Desta Means Happiness
I usually ignore coupons. In part, I am channelling my inner hipster kitty. In part, I don’t like to keep track of stuff. In part, I can’t keep track of stuff.
Nevertheless, a coupon popped up on my facebook page this morning, “$10 will buy you a $25 coupon to Desta Ethiopian Restaurant.” Or, more succinctly, “$10 will buy you happiness” because facebook knows I love Ethiopian food so very very much.
It’s my favorite.
Chris knows this, so he takes me out for Ethiopian food whenever we get the chance. We’ve had it in Washington, DC, New York, New Hampshire, Boston (technically Cambridge), St. Louis, MO, Tokyo, Houston, and now Dallas. As I have said, it is my favorite. I like the lentils, I like the raw spiced beef, I like the spongey sourdough pancake things, and I love eating with my hands. Tonight’s dinner was as good as any Ethiopian food I have ever eaten. We’re definitely going to go back, and if you live in Dallas, I recommend that you go there at least once.
I thought about Ethiopian food a lot when I had cancer, not least because I couldn’t eat it, but also because I had the excellent luck to be living in Houston a block from the Houston Museum of Natural Science during the time when the Hidden Treasures of Ethiopia exhibit was there. It became part of my routine: get up, eat breakfast, take the train in to the hospital, get radiation, take the train to the museum, go stare at Lucy for a while, go home, eat, sleep, play some Warcraft, sleep some more.
I wonder what the guards thought. They saw me nearly every day for weeks. I was an obvious cancer patient, at least to me, but my hair had begun to grow out, except where half my head was in a radiation field. The guards never mentioned it, or gave more acknowledgement of my presence than a simple nod, or wave. Once, when I was walking into the museum, one of a group of hipsters, presumably from nearby Rice University, asked me about my “rad” haircut; whether I liked it, and whether he should get one. I didn’t even think, I just gave him my raised eyebrow and said “I have cancer” and then apologized profusely for my bluntness as he apologized over and over and over again for what must have been one of the worst moments of his life, but I thought then, as I do now, that it was funny, and kind, the comment continued to make my day until my hair grew out of the Annie Lennox look into the Your Grandmother look and I began to hate it.
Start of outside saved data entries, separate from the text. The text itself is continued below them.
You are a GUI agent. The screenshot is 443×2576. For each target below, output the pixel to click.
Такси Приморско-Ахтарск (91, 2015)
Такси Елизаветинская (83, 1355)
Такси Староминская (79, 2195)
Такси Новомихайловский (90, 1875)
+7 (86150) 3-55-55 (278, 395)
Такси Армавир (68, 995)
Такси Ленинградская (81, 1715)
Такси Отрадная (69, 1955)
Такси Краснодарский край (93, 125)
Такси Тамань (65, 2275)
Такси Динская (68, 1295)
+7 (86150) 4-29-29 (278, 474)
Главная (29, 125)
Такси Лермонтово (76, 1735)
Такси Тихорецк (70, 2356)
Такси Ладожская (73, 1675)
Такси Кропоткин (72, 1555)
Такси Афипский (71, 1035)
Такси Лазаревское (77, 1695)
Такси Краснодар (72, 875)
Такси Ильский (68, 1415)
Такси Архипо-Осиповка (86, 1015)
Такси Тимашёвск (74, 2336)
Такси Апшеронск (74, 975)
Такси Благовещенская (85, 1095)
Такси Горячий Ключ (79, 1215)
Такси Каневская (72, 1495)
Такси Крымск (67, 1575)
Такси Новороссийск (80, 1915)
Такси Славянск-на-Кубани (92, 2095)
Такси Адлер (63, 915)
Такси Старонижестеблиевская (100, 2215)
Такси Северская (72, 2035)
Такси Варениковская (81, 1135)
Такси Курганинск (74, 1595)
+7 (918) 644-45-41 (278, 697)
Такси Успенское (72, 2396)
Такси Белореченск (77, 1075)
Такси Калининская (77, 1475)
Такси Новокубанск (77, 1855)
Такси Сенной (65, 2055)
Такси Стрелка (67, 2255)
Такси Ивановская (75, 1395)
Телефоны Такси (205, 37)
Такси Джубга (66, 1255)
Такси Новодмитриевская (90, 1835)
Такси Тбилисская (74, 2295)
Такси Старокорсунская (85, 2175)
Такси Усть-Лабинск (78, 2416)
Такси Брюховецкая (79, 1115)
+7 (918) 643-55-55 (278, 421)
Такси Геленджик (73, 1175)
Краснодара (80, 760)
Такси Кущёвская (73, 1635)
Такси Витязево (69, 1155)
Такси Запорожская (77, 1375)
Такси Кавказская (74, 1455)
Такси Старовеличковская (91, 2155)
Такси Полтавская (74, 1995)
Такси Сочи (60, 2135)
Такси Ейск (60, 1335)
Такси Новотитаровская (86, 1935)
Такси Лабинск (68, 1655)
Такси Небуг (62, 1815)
I never thought about my hair when I was looking at Lucy.
I thought about the immensity of time. I thought about the chance of her skeleton remaining intact, of it being discovered, and I thought of her humanity, of whether she had any, and of respect for the life she and her family lived, so many millions of years ago. I wondered how she had lived, and how she had died, and I wondered if her soul was in heaven looking down at me looking at her.
Lucy was the highlight of the Hidden Treasures of Ethiopia exhibit, but there was plenty of other good stuff to look at: ancient Christian texts, armor, weapons, and a small piece of wall text next to a photograph of a church in Axum, informing me that it was said that the Ark of the Covenant was housed in the depths of the church.
Do I believe it?
I know it is an important part of Ethiopian Christianity. Certainly the story is plausible, and even if it’s not, it’s a compelling story. I’m neither an archaeologist, nor a historian; I don’t have the tools to determine whether or not I believe that the Ark of the Covenant is in Ethiopia. I choose to believe it, and I think it says something about the depth of faith in that nation that the Ethiopian government would send out the bones of Lucy as a gesture of international good will, but not let our scientists and skeptics examine the Ark to determine whether it passes muster according to our rigid scientific methods and standards.
The same set of scientific methods and standards that were daily saving my life as I underwent the world’s most advanced methods of radiation therapy for a cancer that, were it not for the research of the doctor who was overseeing my treatment, would have killed me.
Did science save me, or did God?
Does it matter?
I choose to believe that it was God who saved my life, even though I think that the more compelling story is that of my radiation oncologist, Dr George Perkins, who also saved my life, and every year when the Nobel Prize in medicine passes him by, I think he was robbed. I also think that if I had been allowed to go into the Holy of Holies down in the depths of the Church at Axum and allowed the light of the Ark of the Covenant to shine on me and heal me, it would have been no less God’s handiwork than the the work of the good people at MD Anderson.
Miracles are everywhere. We just need to know where to look.
Do read Cutting for Stone. The love of the author for his Ethiopia shines from every page.